§ **DATASET EXTRACT**:
————

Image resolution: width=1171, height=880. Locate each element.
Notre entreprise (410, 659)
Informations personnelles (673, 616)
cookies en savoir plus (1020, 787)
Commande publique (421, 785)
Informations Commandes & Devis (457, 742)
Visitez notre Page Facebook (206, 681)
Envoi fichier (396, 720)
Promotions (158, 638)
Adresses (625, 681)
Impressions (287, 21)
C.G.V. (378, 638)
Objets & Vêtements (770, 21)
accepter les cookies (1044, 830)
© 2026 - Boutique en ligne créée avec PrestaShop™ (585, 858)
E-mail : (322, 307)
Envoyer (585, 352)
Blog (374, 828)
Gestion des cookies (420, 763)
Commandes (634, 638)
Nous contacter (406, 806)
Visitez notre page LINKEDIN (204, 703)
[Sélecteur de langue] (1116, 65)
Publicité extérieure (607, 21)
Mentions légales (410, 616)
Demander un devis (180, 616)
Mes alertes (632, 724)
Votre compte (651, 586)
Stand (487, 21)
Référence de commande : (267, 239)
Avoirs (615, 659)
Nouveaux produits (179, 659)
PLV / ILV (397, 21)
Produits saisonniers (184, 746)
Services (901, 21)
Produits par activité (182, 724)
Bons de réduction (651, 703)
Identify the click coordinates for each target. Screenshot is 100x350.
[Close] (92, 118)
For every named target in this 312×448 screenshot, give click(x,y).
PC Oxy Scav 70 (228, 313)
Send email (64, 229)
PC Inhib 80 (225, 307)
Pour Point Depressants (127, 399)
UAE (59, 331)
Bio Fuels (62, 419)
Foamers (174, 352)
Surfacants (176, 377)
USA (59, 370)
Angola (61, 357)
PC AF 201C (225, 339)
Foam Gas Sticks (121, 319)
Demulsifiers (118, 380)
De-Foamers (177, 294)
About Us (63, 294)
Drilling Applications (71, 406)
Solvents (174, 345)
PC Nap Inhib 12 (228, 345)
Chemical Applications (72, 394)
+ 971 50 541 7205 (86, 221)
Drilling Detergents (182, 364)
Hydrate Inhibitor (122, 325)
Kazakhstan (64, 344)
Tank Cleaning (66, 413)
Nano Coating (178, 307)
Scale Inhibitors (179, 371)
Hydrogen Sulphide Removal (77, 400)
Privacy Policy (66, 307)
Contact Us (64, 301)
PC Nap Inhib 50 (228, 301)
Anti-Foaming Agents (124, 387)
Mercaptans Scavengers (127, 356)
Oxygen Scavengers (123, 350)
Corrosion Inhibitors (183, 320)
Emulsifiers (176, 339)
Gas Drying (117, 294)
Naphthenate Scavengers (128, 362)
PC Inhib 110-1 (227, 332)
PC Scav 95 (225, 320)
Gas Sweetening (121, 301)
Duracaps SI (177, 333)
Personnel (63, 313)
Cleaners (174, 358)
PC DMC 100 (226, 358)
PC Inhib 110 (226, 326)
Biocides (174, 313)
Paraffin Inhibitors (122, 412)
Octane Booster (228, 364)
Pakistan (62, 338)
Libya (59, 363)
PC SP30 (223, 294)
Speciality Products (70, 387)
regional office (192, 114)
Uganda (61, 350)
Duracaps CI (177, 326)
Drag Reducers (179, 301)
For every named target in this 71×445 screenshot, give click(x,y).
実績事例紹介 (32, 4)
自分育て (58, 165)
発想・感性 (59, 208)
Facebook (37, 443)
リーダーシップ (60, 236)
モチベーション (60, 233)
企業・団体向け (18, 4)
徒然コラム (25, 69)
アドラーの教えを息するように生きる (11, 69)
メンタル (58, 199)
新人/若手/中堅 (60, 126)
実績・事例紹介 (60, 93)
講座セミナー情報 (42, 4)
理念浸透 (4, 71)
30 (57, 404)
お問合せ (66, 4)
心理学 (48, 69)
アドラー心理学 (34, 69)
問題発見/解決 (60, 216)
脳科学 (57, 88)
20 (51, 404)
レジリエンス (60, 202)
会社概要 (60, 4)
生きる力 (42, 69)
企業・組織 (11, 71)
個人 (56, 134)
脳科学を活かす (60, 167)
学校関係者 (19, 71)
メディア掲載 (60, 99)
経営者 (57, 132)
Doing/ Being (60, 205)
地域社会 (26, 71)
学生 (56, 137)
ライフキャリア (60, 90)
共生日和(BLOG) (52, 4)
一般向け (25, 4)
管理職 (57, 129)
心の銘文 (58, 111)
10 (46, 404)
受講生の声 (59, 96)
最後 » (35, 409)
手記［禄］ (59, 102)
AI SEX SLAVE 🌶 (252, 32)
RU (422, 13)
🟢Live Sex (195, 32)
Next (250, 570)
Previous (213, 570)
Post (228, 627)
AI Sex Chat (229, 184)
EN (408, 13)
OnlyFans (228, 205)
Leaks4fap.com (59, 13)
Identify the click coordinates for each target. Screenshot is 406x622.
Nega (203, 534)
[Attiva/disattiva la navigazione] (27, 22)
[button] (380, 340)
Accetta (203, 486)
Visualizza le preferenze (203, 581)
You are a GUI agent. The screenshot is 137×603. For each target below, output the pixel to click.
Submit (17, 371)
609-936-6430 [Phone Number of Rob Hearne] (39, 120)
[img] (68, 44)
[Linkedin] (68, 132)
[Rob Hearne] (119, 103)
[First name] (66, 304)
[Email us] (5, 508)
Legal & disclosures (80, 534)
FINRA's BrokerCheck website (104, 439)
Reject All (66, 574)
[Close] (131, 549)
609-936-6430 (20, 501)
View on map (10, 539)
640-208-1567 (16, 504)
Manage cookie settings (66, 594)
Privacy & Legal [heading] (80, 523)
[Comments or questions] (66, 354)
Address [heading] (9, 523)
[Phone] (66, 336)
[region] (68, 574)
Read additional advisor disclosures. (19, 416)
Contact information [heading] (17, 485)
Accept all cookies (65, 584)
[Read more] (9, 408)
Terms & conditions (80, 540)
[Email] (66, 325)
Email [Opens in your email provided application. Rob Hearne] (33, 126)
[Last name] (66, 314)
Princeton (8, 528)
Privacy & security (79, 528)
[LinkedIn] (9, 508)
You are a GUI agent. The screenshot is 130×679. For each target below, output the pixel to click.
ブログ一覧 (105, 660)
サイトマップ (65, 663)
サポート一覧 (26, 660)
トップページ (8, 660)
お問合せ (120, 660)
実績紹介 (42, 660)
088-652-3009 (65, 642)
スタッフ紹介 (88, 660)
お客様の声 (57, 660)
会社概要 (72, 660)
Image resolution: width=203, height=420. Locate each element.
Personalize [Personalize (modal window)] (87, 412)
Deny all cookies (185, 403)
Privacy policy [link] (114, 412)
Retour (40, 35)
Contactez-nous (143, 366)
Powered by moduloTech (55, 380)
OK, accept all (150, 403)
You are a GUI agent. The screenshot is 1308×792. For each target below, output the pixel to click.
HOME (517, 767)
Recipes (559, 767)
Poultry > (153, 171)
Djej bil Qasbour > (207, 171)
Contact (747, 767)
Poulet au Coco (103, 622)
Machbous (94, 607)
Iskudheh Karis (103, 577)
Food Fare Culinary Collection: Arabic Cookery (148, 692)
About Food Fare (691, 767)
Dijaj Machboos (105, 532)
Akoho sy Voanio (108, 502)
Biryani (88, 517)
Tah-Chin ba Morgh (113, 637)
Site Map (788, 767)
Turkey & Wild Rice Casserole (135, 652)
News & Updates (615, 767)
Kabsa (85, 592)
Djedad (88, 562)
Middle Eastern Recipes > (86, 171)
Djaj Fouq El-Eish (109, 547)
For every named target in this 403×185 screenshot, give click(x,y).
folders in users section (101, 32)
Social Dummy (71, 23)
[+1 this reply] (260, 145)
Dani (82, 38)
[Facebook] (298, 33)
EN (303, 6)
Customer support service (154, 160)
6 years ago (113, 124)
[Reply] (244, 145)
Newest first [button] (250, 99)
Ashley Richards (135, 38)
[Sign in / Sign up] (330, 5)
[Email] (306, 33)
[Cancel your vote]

————

§ **GIVEN INSTRUCTION**: Starting with the row that contains "Poultry > (153, 171)" and going on through the last row above, write those rows out again with their requests, scaling every coordinate in the answers by 1.2 and rounding each result to a whole number, with halves rounded up.

§ **THE ANSWER**:
Poultry > (184, 205)
Djej bil Qasbour > (248, 205)
Contact (896, 920)
Poulet au Coco (124, 746)
Machbous (113, 728)
Iskudheh Karis (124, 692)
Food Fare Culinary Collection: Arabic Cookery (178, 830)
About Food Fare (829, 920)
Dijaj Machboos (126, 638)
Akoho sy Voanio (130, 602)
Biryani (106, 620)
Tah-Chin ba Morgh (136, 764)
Site Map (946, 920)
Turkey & Wild Rice Casserole (162, 782)
News & Updates (738, 920)
Kabsa (102, 710)
Djedad (106, 674)
Middle Eastern Recipes > (103, 205)
Djaj Fouq El-Eish (131, 656)
For every named target in this 403×185 screenshot, give click(x,y).
folders in users section (121, 38)
Social Dummy (85, 28)
[+1 this reply] (312, 174)
Dani (98, 46)
[Facebook] (358, 40)
EN (364, 7)
Customer support service (185, 192)
6 years ago (136, 149)
[Reply] (293, 174)
Newest first [button] (300, 119)
Ashley Richards (162, 46)
[Sign in / Sign up] (396, 6)
[Email] (367, 40)
[Cancel your vote]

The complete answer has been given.